[sdiy] Harmonic bandwidth

Richard Wentk richard at skydancer.com
Mon Jan 7 20:35:41 CET 2008


On 7 Jan 2008, at 18:08, Ben Lincoln wrote:

> Yes, sorry, I should have phrased what I wrote in a better way. I  
> agree that the main part of his approach is to replace pure  
> harmonics with clusters of closely-spaced (frequency-wise) sine waves.

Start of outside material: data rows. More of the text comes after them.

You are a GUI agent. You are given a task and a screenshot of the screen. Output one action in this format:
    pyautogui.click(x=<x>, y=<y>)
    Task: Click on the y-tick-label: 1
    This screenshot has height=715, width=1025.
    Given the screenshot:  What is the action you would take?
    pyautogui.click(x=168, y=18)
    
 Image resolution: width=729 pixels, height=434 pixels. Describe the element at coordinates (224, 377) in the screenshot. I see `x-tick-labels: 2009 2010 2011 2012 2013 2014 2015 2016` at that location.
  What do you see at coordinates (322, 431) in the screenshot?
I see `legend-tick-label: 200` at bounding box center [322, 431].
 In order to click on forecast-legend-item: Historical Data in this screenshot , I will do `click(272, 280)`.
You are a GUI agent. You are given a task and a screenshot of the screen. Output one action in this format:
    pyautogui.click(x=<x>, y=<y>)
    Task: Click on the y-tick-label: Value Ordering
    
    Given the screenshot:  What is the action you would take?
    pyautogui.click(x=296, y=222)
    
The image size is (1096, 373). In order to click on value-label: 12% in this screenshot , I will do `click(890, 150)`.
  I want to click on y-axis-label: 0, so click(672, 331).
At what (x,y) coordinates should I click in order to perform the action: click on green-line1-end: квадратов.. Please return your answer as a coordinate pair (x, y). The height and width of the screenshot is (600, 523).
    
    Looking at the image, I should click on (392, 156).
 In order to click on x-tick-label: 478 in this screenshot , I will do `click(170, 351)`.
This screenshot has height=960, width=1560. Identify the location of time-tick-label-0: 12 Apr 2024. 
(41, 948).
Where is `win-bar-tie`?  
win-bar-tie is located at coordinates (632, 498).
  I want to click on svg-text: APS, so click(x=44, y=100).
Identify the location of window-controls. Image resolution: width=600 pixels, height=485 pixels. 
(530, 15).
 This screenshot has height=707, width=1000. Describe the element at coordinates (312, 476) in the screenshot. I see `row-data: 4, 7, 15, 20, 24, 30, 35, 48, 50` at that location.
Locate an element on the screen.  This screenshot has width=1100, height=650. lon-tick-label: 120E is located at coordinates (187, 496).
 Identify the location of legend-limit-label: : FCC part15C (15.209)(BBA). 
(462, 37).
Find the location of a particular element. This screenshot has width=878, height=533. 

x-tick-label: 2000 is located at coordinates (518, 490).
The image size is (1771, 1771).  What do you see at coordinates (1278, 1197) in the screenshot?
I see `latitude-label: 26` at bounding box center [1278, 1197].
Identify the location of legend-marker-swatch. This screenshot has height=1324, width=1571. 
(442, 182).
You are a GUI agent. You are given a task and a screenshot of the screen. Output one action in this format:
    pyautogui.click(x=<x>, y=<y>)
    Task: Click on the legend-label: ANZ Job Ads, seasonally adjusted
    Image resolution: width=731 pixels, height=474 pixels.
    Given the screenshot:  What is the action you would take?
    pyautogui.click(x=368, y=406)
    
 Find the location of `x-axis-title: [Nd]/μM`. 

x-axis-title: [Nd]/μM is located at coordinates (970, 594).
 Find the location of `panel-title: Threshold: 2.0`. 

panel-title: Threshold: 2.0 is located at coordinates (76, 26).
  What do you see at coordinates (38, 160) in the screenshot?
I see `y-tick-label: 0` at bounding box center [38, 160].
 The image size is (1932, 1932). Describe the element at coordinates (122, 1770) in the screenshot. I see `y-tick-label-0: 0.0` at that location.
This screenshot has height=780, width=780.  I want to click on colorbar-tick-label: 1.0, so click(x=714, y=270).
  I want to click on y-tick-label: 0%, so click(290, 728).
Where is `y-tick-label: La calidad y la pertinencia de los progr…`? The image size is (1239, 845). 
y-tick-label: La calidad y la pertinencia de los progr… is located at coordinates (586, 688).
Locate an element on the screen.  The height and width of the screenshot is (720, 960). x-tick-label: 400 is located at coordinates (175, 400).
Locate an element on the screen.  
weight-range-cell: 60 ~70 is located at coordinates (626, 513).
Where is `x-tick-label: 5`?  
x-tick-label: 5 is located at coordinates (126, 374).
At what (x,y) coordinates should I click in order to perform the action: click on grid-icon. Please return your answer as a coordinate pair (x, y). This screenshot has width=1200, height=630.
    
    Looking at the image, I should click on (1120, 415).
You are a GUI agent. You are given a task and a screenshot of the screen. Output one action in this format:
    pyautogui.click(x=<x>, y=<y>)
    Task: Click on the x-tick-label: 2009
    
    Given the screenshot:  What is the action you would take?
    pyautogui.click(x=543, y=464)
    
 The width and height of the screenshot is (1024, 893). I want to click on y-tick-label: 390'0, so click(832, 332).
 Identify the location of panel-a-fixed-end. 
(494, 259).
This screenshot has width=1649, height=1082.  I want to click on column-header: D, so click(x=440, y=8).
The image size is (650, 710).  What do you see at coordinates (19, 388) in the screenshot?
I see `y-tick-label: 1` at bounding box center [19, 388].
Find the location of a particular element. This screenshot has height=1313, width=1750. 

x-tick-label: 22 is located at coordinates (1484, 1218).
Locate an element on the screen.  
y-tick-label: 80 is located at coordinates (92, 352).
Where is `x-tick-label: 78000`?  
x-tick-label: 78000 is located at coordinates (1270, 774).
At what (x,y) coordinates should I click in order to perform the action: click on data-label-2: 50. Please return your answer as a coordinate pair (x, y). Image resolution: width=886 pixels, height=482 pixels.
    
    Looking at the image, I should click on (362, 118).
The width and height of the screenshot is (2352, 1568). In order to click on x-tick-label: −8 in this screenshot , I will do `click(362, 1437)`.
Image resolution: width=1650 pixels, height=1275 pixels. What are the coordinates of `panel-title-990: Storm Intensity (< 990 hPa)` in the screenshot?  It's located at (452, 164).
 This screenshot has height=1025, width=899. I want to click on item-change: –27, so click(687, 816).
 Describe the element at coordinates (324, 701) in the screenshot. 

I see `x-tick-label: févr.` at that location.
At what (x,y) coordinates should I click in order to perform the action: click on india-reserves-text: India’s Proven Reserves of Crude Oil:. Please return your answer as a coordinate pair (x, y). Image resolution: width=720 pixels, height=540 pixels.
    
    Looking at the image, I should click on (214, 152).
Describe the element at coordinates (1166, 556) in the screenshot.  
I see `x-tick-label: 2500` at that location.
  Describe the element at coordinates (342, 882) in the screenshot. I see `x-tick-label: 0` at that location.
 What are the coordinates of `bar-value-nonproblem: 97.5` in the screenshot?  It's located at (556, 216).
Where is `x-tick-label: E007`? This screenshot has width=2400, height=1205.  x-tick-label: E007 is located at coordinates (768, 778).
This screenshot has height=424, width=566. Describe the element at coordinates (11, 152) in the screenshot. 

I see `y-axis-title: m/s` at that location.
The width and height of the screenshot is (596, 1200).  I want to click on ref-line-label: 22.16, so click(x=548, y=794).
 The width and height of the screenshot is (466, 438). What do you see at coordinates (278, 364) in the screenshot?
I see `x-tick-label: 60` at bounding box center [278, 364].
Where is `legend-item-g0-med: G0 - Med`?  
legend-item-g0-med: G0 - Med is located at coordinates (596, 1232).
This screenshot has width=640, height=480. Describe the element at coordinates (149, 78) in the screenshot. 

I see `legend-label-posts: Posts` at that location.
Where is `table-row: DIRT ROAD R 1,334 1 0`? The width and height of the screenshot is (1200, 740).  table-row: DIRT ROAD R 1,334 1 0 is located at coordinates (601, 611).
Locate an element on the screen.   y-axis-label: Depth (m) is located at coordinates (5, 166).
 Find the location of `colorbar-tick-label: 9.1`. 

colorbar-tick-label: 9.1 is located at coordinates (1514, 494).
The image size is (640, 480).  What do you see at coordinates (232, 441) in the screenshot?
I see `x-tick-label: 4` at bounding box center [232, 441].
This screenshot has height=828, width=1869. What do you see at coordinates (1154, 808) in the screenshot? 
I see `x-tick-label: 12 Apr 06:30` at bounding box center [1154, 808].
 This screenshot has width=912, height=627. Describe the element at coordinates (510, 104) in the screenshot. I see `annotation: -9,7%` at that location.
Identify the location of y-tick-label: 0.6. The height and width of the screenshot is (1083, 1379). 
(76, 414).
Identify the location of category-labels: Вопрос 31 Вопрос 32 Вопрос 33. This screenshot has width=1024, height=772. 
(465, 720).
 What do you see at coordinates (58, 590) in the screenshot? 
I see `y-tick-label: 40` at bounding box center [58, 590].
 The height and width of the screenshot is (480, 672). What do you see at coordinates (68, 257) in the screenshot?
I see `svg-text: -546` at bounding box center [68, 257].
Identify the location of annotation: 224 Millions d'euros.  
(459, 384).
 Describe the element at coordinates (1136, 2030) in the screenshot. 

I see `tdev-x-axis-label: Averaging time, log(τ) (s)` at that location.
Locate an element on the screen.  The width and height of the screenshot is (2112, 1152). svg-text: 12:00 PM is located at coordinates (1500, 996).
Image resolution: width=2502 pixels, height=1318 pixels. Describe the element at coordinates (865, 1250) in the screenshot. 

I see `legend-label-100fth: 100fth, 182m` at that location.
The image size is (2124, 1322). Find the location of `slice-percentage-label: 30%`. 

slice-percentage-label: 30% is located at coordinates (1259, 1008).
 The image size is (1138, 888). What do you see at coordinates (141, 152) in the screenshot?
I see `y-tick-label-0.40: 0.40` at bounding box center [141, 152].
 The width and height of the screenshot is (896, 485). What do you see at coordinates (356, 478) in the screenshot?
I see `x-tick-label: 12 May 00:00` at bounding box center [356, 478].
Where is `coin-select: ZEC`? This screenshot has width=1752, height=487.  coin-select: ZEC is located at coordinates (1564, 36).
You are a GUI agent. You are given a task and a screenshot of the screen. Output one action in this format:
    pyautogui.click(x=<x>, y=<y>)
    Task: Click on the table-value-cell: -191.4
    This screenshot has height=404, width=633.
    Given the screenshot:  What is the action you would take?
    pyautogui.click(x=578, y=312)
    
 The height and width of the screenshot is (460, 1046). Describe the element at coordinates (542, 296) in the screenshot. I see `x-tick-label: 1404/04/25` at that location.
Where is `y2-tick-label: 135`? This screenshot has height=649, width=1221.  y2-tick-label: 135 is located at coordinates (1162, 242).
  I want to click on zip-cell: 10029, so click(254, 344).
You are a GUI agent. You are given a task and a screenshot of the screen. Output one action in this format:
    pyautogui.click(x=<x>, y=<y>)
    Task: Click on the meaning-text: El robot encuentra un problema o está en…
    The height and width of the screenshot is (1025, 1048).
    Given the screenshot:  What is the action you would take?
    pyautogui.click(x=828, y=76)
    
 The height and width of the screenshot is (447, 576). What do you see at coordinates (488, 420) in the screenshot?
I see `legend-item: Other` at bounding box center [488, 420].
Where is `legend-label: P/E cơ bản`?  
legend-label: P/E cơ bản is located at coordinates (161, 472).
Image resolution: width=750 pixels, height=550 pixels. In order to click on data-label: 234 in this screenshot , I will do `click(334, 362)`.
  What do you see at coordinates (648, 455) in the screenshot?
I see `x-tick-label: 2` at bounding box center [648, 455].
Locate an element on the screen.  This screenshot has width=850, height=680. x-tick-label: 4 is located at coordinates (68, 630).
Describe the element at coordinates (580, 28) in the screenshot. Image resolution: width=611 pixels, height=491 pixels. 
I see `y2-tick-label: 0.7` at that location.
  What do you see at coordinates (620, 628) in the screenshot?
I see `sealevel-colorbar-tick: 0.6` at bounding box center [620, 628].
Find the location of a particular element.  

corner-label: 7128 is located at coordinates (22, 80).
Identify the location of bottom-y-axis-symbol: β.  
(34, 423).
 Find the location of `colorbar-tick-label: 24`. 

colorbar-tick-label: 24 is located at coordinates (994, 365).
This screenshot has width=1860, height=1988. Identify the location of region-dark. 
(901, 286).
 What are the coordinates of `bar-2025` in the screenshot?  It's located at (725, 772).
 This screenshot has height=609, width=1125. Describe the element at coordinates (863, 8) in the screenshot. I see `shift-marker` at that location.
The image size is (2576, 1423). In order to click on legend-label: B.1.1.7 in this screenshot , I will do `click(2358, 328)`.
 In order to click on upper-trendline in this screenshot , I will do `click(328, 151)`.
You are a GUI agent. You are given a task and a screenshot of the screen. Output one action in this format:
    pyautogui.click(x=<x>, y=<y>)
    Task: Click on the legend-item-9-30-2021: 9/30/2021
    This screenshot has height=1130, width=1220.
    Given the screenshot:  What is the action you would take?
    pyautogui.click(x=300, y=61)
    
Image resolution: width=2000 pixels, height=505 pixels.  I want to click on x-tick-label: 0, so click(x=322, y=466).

The way to do this isn't to resynthesise using a sine bank, but to  
resynthesise using noise passed through a bank of very high Q  
filters. Depending on the noise spectrum and the filter Q you can add  
different kinds of 'fat'.

> What I meant was that since he lists the phase aspect as a separate  
> step, that he was using it to "smear" the harmonics in a different  
> way to alter or increase the complexity of the effect that he  
> obtains with the previous step.

Slightly randomising either frequency or phase components in an IFFT  
creates a chorus effect, providing it's done for the entire duration  
of a sample and not just for a single cycle.

A single cycle wavetable oscillator cannot reproduce this kind of  
fat, by definition, because it's a dynamic and not a static effect.

The chorus/fat effect is created by constantly varying changes in  
phase and frequency, not the static distribution of the overtones.